Parse a PowerPoint presentation using PPTX Parser

This example demonstrates how to read a PowerPoint (.pptx) file from the file system and parse its slide contents—including text and images—using the File Reader and PPTX Parser Snaps.

Overview

This pipeline reads a PowerPoint file named Simple Performance Review Slides.pptx and parses its contents using the PPTX Parser Snap. The pipeline extracts slide data from slides 1 through 5, slide 7, and slides 8 through 9, and outputs the parsed content as structured JSON documents for further downstream use.
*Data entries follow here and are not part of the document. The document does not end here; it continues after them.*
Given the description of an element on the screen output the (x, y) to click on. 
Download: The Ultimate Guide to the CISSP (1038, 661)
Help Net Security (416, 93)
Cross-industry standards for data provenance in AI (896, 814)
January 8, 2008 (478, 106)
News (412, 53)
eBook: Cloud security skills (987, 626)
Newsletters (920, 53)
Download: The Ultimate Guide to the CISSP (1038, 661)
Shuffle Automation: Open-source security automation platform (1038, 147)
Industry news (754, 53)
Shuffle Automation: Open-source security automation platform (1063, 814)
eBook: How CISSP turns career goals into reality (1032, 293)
The following image shows the pipeline used in this example:


Pipeline showing File Reader connected to PPTX Parser

Before you begin, ensure the following:

  • You have access to a SnapLogic pipeline environment.
  • The file Simple Performance Review Slides.pptx is available in your SnapLogic project file system or a connected file store.
  1. Create a new pipeline in SnapLogic Designer.
  2. Add a File Reader Snap to the pipeline canvas and configure it as follows:
    Field Value
    Label File Reader
    File Simple Performance Review Slides.pptx

    The File Reader Snap reads the specified Simple Performance Review Slides.pptx file from the file system and passes its binary content downstream to the PPTX Parser Snap.

  3. Add a PPTX Parser Snap to the pipeline canvas and connect the output of the File Reader Snap to its input. Configure the PPTX Parser as follows:
    Field Value
    Label PPTX Parser
    Include notes Selected
    Include images Selected
    Slide range 1-5,7,8-9
    Extract image data Selected
    Snap execution Validate & Execute

    The following image shows the configured PPTX Parser Snap settings:


    PPTX Parser Snap settings panel showing the configured field values
  4. Click Validate & Execute to run the pipeline.

The pipeline successfully reads the PowerPoint file and outputs one JSON document per parsed slide. Each output document contains the slide number, title, text content, speaker notes, and image metadata.

The following image shows the output preview of the PPTX Parser Snap, displaying the parsed slide data as a JSON array:


PPTX Parser output0 preview showing a JSON array of parsed slide objects

When expanded, the first document in the output (slide 1) has the following structure:


Expanded first slide output document showing slideNumber, slideTitle, slideContent, slideNotes, images array, shapeCount, textShapeCount, imageCount, and metadata fields

The output document for each slide includes the following fields:

  • slideNumber — the 1-based index of the slide. For example, 1.
  • slideTitle — the text of the slide title placeholder, or an empty string if no title is present.
  • slideContent — concatenated plain-text content of all text boxes on the slide. For example, slide 1 contains "Performance Review\nSimple\nCOMPANY NAME\nJuly 2024\nSlides".
  • slideNotes — speaker notes for the slide, or an empty string if none are present.
  • images — a list of image objects embedded in the slide. Each object includes:
    • name — the internal file name of the image. For example, "Google Shape;63;p11".
    • altText — the alternative text assigned to the image.
    • contentType — the MIME type of the image. For example, "image/png".
    • width — the display width of the image in the slide.
  • shapeCount — the total number of shapes on the slide. For example, 7.
  • textShapeCount — the number of shapes containing text. For example, 5.
  • imageCount — the number of embedded images. For example, 1.
  • metadata — presentation-level metadata, present on the first slide document only, including:
    • fileName — the source file path. For example, "sldb:///Simple Performance Review Slides.pptx".
    • totalSlides — the total number of slides in the presentation. For example, 22.
    • slideLayout — the layout type of the slide. For example, "BLANK".